**GIVEN ENTRIES:**
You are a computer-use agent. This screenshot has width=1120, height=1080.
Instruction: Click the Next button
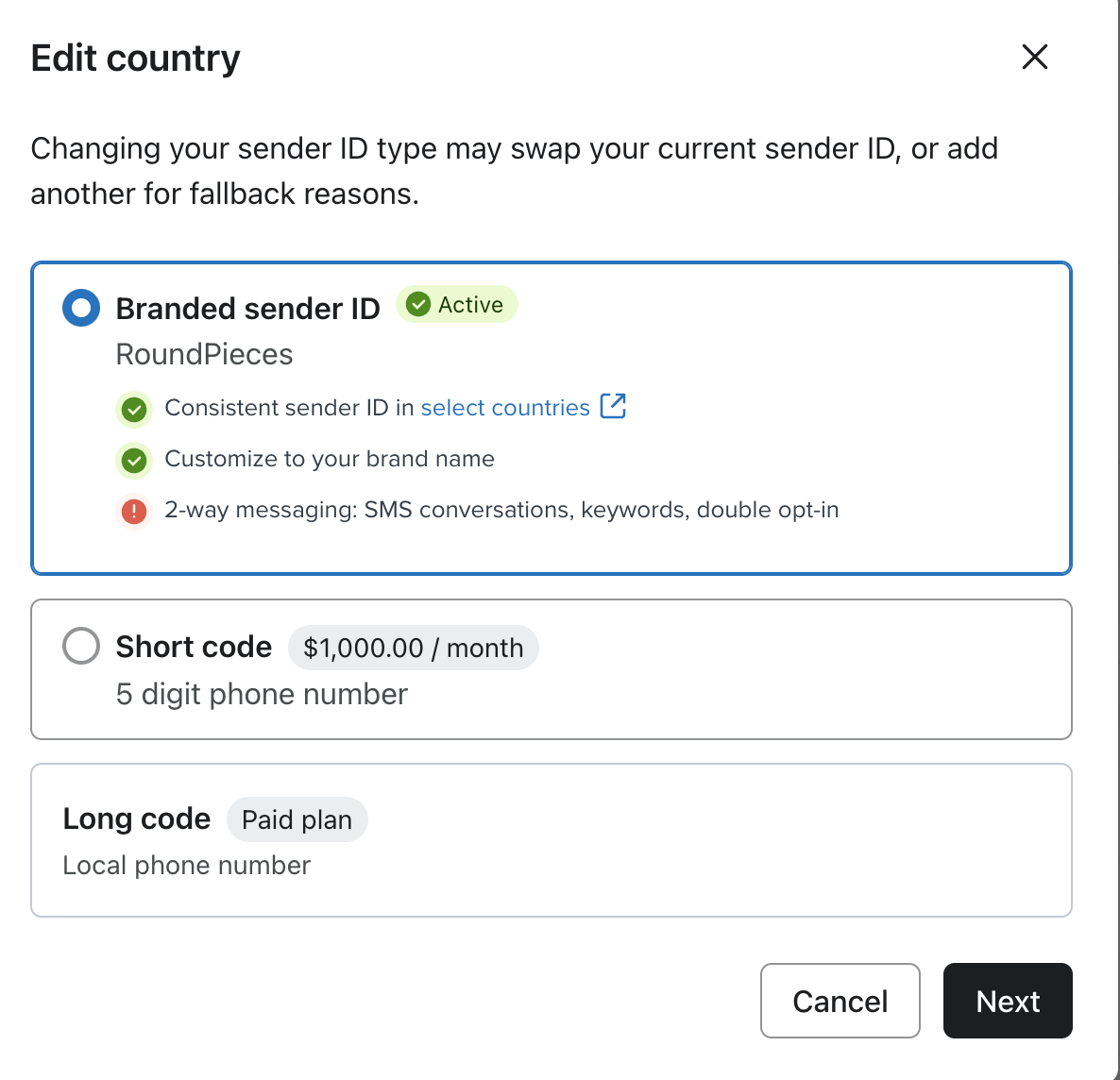click(x=1008, y=1001)
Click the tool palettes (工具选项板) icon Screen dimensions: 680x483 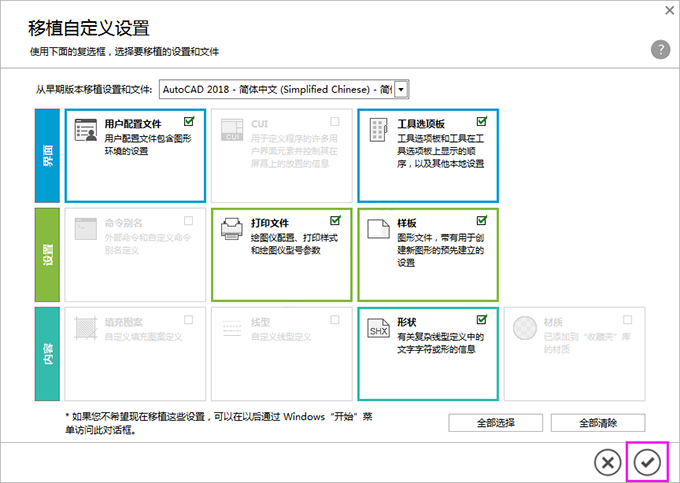click(x=378, y=130)
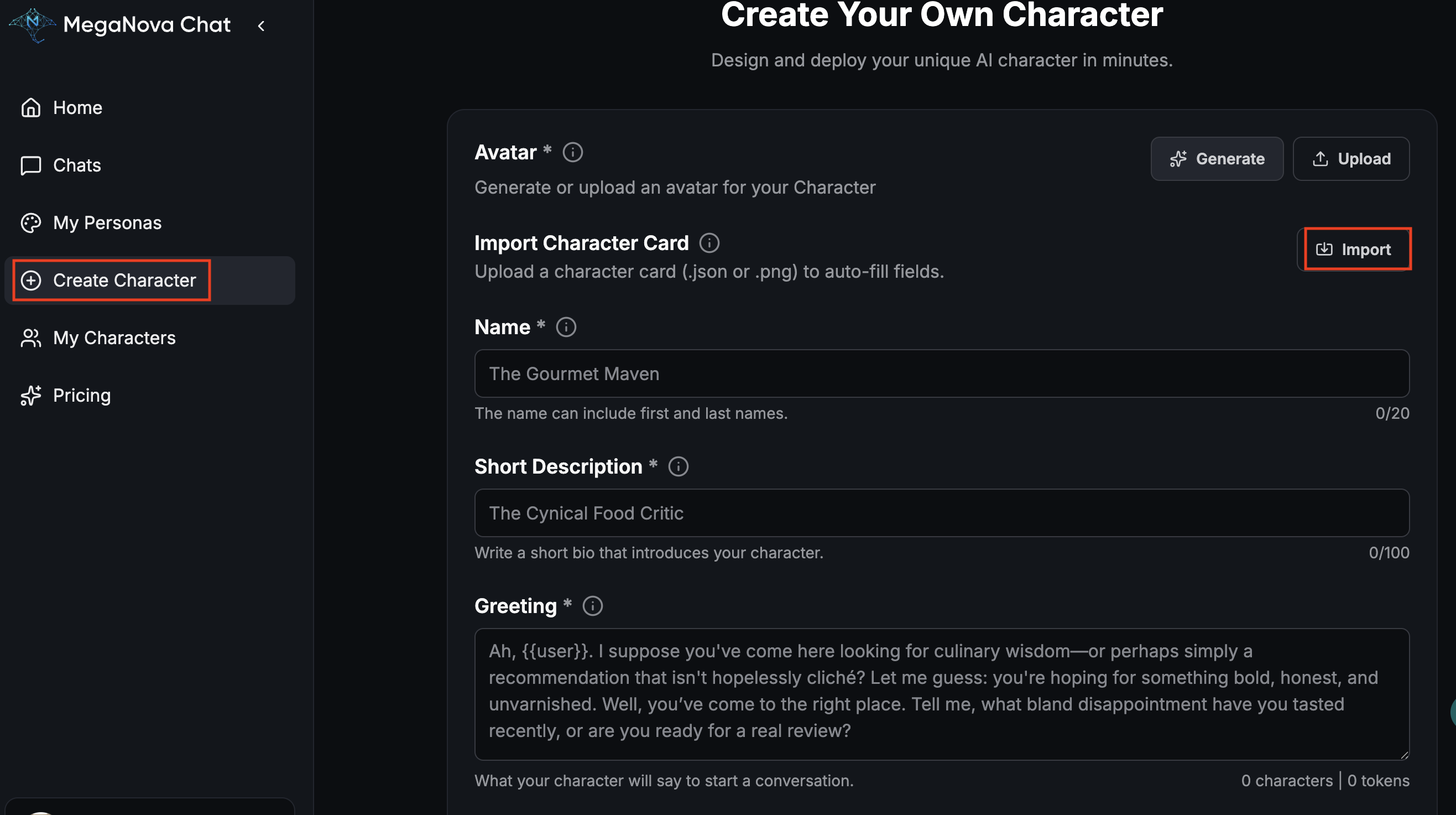This screenshot has height=815, width=1456.
Task: Open My Characters list
Action: coord(113,338)
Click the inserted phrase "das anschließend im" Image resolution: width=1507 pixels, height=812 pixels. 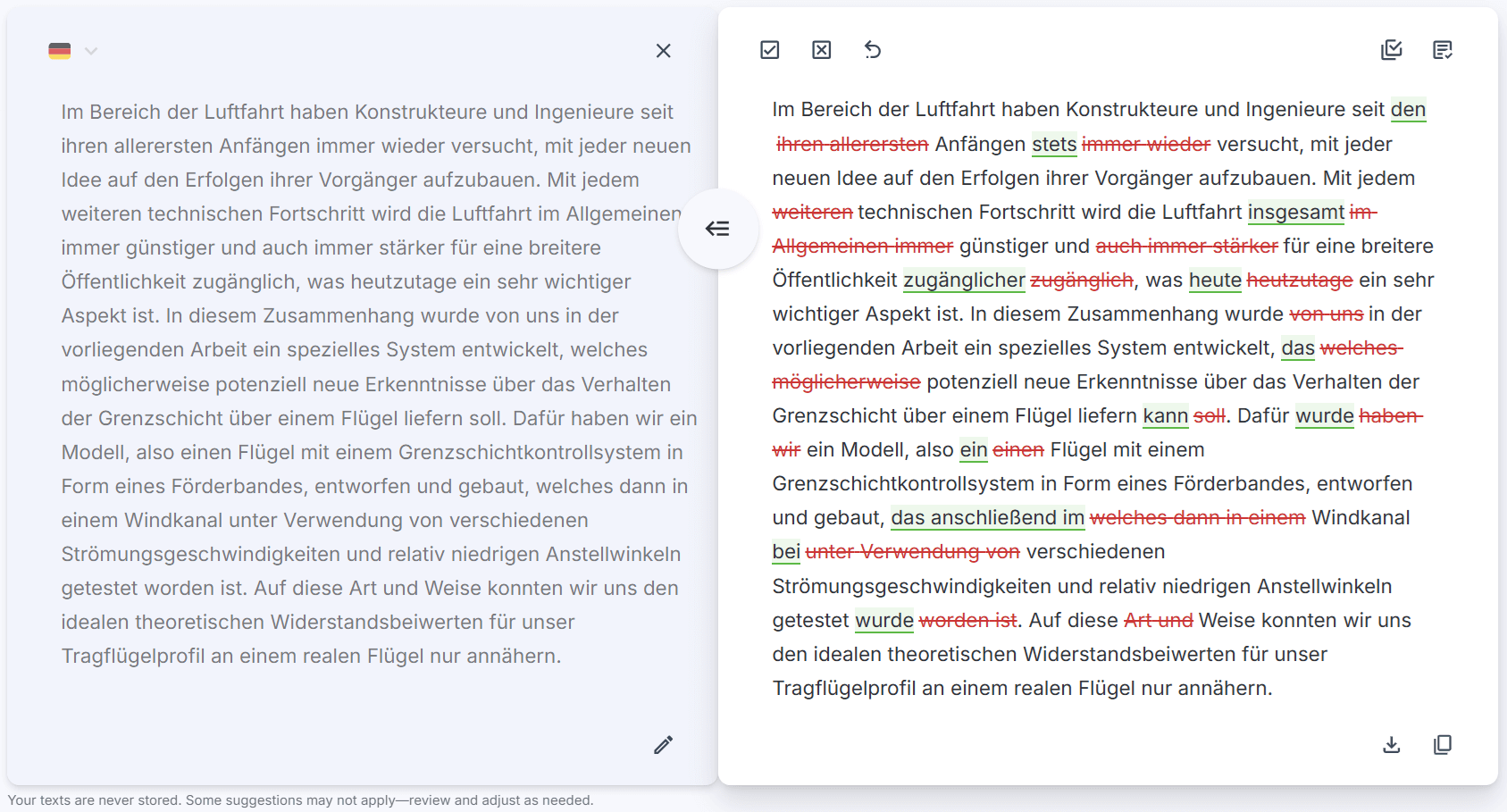pyautogui.click(x=987, y=517)
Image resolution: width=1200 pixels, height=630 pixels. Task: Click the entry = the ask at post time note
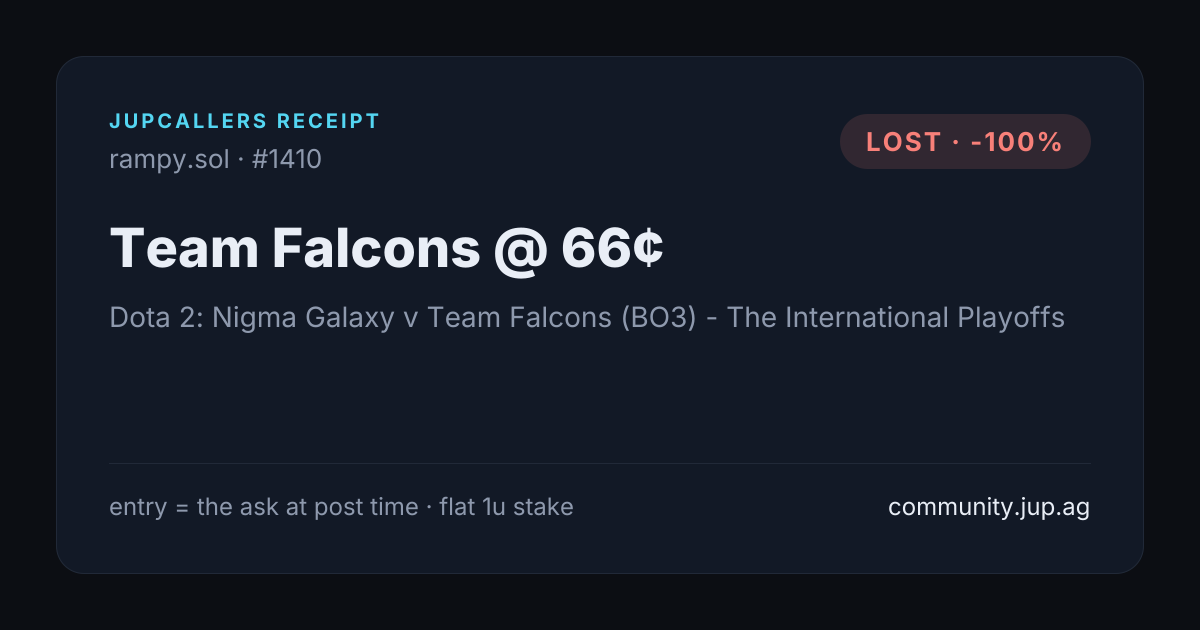(x=264, y=507)
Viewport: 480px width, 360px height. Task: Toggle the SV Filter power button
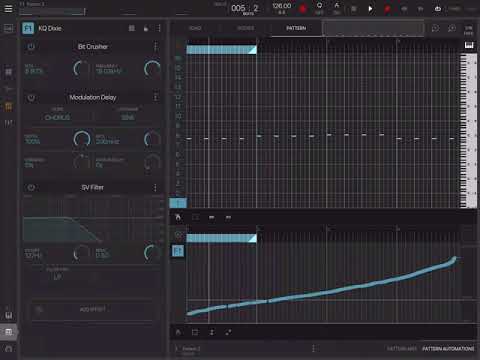[31, 188]
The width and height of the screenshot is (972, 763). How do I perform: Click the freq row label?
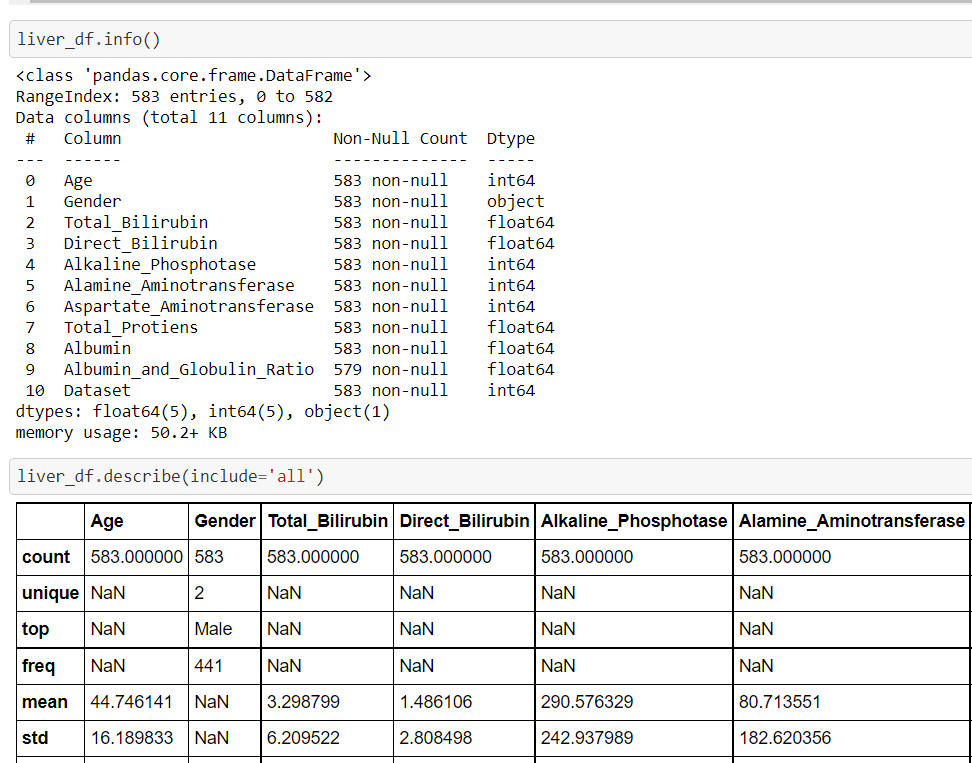pyautogui.click(x=38, y=666)
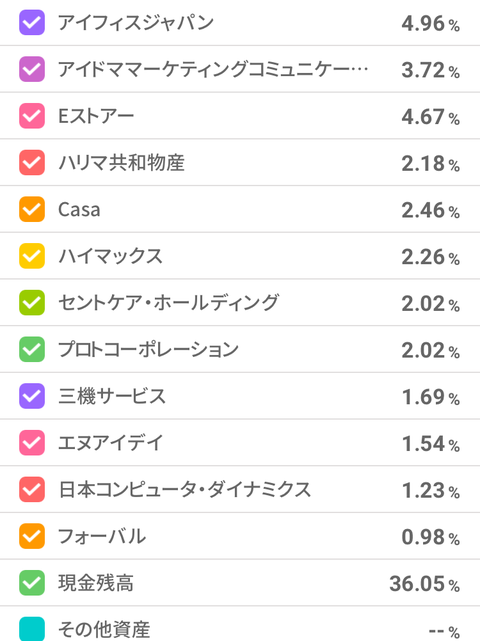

**TASK DETAILS:**
Output, as a numbered list, the part of the records that opens with the line containing "Viewport: 480px width, 360px" and runs through the end of the records, skipping blank lines and leaving out the pictures.

**RESULT:**
1. Viewport: 480px width, 360px height. Task: Toggle the SV Filter power button
2. [31, 188]
3. The width and height of the screenshot is (972, 763). How do I perform: Click the freq row label?
4. pyautogui.click(x=38, y=666)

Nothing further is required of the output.